Thursday, November 15

Lincoln Review

Dir: Steven Spielberg
Starring: Daniel Day-Lewis, Sally Field,
Tommy Lee Jones, and Joseph Gordon-Levitt

The life of an iconic historical figure the likes of Abraham Lincoln offers moments of grandeur and speeches bursting with hubris, and in Steven Spielberg’s exceptional film those elements are ever present, but so is the other side of the penny. Lincoln excels at showcasing the humanity and humility of a man guiding a country in the darkest of times, but more impressively the cunning and, at times, conniving nature of a man fighting for what he believes is right amongst a conspiring political system.

Lincoln begins with the distinctive lines from the Gettysburg Address recited amidst a torn battlefield that echoes another Spielberg battle if for only a mere moments. This introduction forwards to the silhouette of a haggard and hunched Lincoln (Daniel Day-Lewis) sharing stories with a racially diverse group of Union soldiers. What seems to start as a dynamic war drama very soon settles down into mid-19th century America with costume plumage, horse drawn carriages, and dingy, dirty early settlements. However, it is far more than just design and a character study. What transpires over the course of the nearly 150 minute film is an examination of early American legislature that composes in the form of a thriller, though the audience is well aware of the outcome.

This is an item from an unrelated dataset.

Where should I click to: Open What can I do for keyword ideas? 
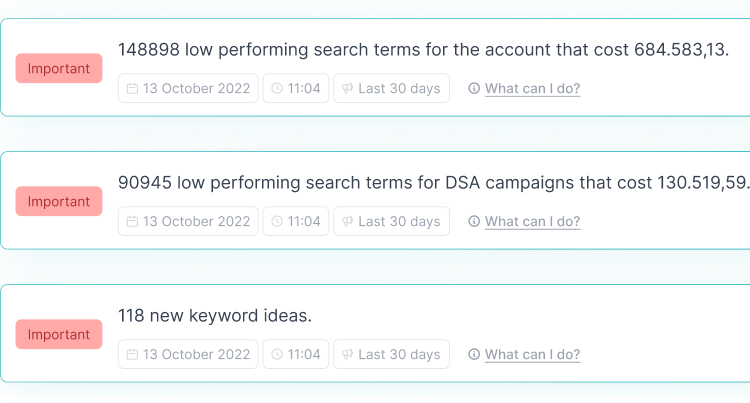pyautogui.click(x=532, y=354)
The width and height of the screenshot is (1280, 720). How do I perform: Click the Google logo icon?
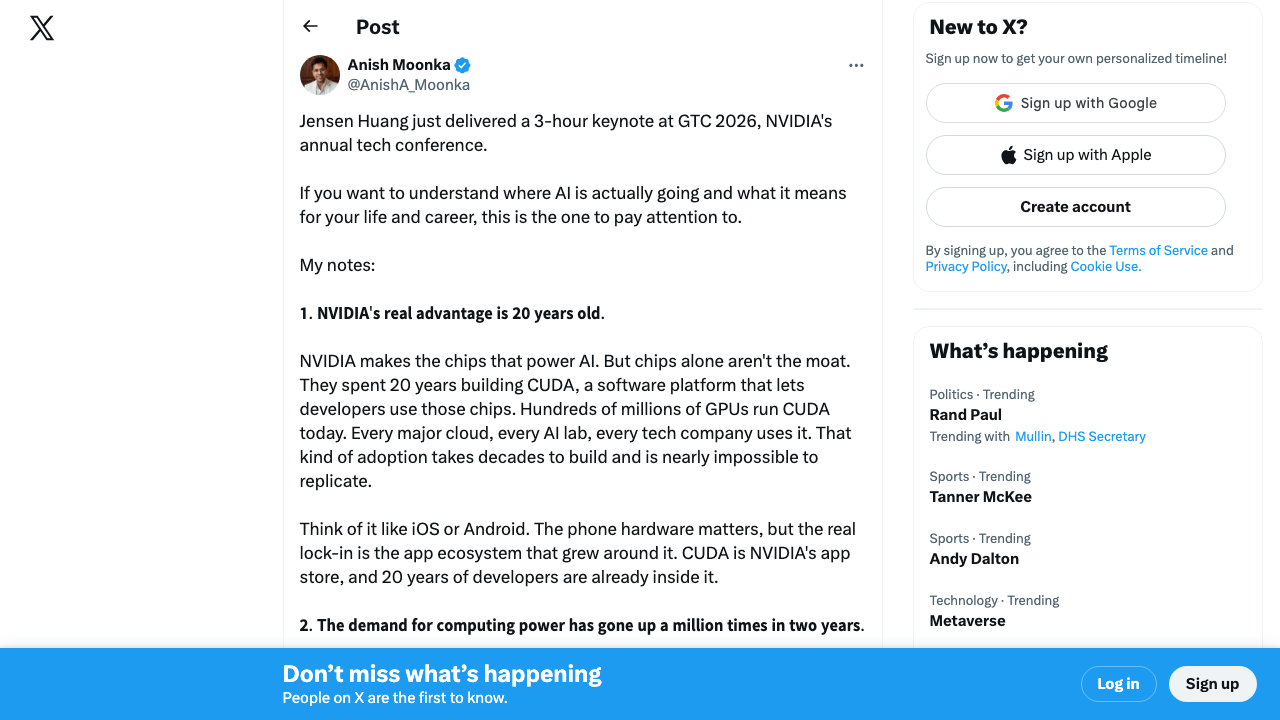[1004, 103]
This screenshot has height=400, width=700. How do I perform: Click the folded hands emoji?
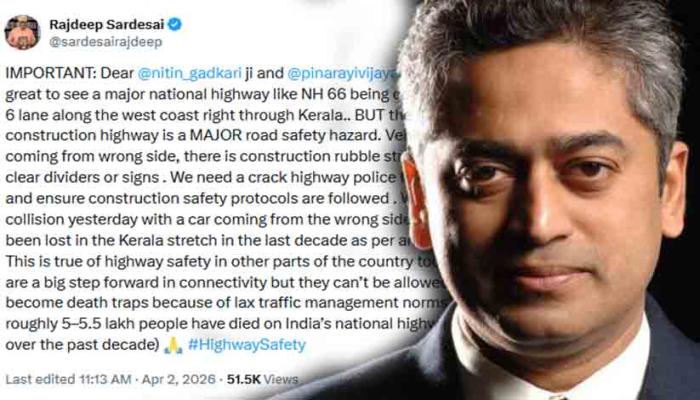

Framed within Lincoln’s second turn as President, the war has turned in favor of the Union and the 13th amendment is being guided to legislature. Lincoln knowing the scale that the abolishment of slavery would have on humanity, but also the war, is met with anger and indecision from both party affiliates.

It’s within these moments that the narrative aspects of Lincoln shine brightest. The spectacle of argument and opinion is well written by Tony Kushner. Spielberg’s direction is especially brilliant in delicate ways. There are moments when the brash bantering within the representative court is consuming in its’ exhaustive eloquence, yet Spielberg is keen to keep the film paced. It’s an interesting counterpart to have Lincoln’s ponderings, which seem bursting with wisdom though they are nothing more than verbose yarns, accompany the maddening threats of nearly everyone else.

These wonderfully written speeches and diatribes wouldn’t hold weight without the stellar cast. Daniel Day-Lewis is spectacular in so many ways; the body mechanics and the soft-spoken vocal influence are just two of the defining means Day-Lewis brings Lincoln to life. Sally Field is confident and hysterical as Mary Todd Lincoln, her emotional turmoil over letting her son Robert Todd Lincoln (Joseph Gordon-Levitt) enlist in the war is touching. Tommy Lee Jones plays powerful abolitionist Thaddeus Stevens with an equal amount of disdain and honorability. It is a particular challenge to meet expectations when Day-Lewis is so good, but for the most part the cast meets the challenge.

Janusz Kaminski’s cinematography utilizes a mix of browns and greys combined with soft-edged focuses to keep the environments teeming with realism.  It’s interesting to see the landscapes captured with unflinching grime.

Though the film moves along quite well, it becomes indecisive on when to find a stopping point. This complaint seems minuscule in the scheme of it all, but finding an ending is difficult, and important, in a film so historically familiar.

Lincoln is a splendid film, equally portraying the shining and dark moments of history and the political process, while showing the wisdom of a man looking beyond the current towards the future.